◆ **Trecho fornecido**
..............................

Artigo
O Fim Da
Mobilidade Social Ascendente,
José Eustáquio Diniz Alves.
As economias avançadas são aquelas que apresentaram grande
crescimento econômico no século XX. Estas economias de alta renda viabilizaram
um processo de mobilidade social ascendente, com cada nova geração ficando mais
rica e com melhores indicadores de desenvolvimento humano do que as gerações
precedentes.
A maioria das pessoas que cresceram em economias avançadas desde a
Segunda Guerra Mundial passaram a ter uma vida melhor do que a de seus pais.
Com exceção de um breve hiato na década de 1970, o dinamismo do crescimento
econômico e a melhora do nível de emprego possibilitaram que a maioria das
famílias experimentassem aumento dos rendimentos, tanto antes como depois dos impostos
e transferências. Ainda recentemente, entre 1993 e 2005, 98% das famílias, em
25 economias avançadas, tiveram aumento da renda real, segundo estudo da
McKinsey Global Institute.
Mas o quadro mudou no século XXI. Os rendimentos reais de cerca de dois
terços das famílias nas 25 economias avançadas do estudo ficaram estáveis ??ou
caíram entre 2005 e 2014. O relatório da McKinsey constata que, entre 2005 e
2014, os rendimentos reais nessas mesmas economias avançadas ficaram estáveis
??ou caíram para 65 a 70% das famílias, ou mais de 540 milhões de pessoas. E
depois das transferências governamentais e com menores taxas e impostos a
situação foi atenuada, mas assim mesmo até um quarto de todas as famílias teve
a renda estagnada ou em declínio na década.

..............................

◆ **Requisito A**
De acordo com o artigo sobre mobilidade social, qual porcentagem das famílias em 25 economias avançadas teve aumento da renda real entre 1993 e 2005?
◆ **Requisito B**
Indique se cada afirmação a seguir está de acordo com o artigo sobre mobilidade social, respondendo sim ou não e citando literalmente as palavras do artigo que decidem a questão: (i) o estudo mencionado é da McKinsey Global Institute; (ii) entre 2005 e 2014, os rendimentos reais ficaram estáveis ou caíram para mais de 540 milhões de pessoas; (iii) o crescimento econômico nas economias avançadas ocorreu sem nenhuma interrupção desde a Segunda Guerra Mundial.
◆ **Requisito C**
Prossiga com a redação do artigo sobre mobilidade social a partir do ponto em que ele termina.

..............................

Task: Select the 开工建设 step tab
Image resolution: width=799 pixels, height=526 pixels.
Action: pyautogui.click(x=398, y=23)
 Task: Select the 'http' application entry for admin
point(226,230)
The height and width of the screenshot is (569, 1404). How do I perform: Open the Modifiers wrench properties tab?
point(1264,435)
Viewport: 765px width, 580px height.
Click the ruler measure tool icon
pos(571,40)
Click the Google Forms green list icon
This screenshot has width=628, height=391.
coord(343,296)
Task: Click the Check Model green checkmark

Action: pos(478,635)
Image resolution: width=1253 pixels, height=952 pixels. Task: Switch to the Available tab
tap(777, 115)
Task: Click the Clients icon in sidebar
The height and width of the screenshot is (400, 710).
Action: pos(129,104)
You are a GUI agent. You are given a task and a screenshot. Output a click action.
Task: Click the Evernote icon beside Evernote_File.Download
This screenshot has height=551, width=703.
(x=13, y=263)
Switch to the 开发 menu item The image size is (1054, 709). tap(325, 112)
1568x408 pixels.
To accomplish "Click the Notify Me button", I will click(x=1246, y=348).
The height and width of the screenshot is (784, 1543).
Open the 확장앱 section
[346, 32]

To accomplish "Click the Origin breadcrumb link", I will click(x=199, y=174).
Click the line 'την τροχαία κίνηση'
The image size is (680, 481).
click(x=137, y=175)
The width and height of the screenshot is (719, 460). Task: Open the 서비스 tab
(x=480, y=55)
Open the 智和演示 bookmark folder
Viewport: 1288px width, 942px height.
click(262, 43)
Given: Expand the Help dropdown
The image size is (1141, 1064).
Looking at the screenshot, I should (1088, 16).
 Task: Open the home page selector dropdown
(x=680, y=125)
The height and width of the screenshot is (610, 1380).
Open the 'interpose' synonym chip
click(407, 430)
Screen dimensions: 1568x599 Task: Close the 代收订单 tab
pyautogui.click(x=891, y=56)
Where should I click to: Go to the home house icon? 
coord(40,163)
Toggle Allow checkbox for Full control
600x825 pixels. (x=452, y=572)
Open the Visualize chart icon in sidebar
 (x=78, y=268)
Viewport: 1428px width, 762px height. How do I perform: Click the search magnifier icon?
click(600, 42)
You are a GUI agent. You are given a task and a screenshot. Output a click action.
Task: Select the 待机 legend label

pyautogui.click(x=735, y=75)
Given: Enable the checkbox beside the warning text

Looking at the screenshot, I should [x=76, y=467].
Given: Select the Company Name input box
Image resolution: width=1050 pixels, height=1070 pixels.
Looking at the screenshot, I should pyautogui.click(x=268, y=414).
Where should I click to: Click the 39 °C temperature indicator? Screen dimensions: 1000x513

..............................

◆ **Resposta esperada A**
98% das famílias.

◆ **Resposta esperada B**
(i) Sim: "segundo estudo da McKinsey Global Institute".
(ii) Sim: "ou mais de 540 milhões de pessoas".
(iii) Não: "Com exceção de um breve hiato na década de 1970".

◆ **Resposta esperada C**
Estes resultados fornecem uma nova perspectiva para o debate sobre a
desigualdade de renda que vem preocupando os políticos das economias avançadas.
O relatório da McKinsey detalha o aumento acentuado na proporção de agregados
familiares e grupos de renda que simplesmente não estão avançando, fenômeno que
afeta pessoas em todas as esferas da distribuição de renda. E os mais atingidos
são os jovens, os trabalhadores menos instruídos, levantando o espectro de uma
“geração perdida”, que está crescendo mais pobres do que seus pais.
O impacto econômico e social desta situação é potencialmente corrosivo.
As pessoas cujos rendimentos não estão avançando estão perdendo a fé em
aspectos do sistema econômico global. Quase um terço daqueles que não estão
avançando disseram a situação pode ser ainda pior com seus filhos. Isto gera
ansiedade, raiva e opiniões negativas sobre o livre comércio e a imigração.
Se o baixo crescimento econômico da última década continuar agravando o
quadro de estagnação secular, a proporção de domicílios em segmentos de renda
constante ou em declínio poderia subir tão alto quanto 70 a 80% do total de
famílias, durante a próxima década.
Este quadro reforça situações como a do Brexit e o crescimento de
líderes populistas e o avanço do bairrismo e da xenofobia. O empobrecimento de
amplos setores das economias avançadas também afeta as economias do Terceiro
Mundo e dificulta o caminho para a erradicação da pobreza e a melhoria da
qualidade de vida global. Talvez com a exceção de alguns países do leste asiático,
poderá ser também o fim da mobilidade social ascendente entre os países.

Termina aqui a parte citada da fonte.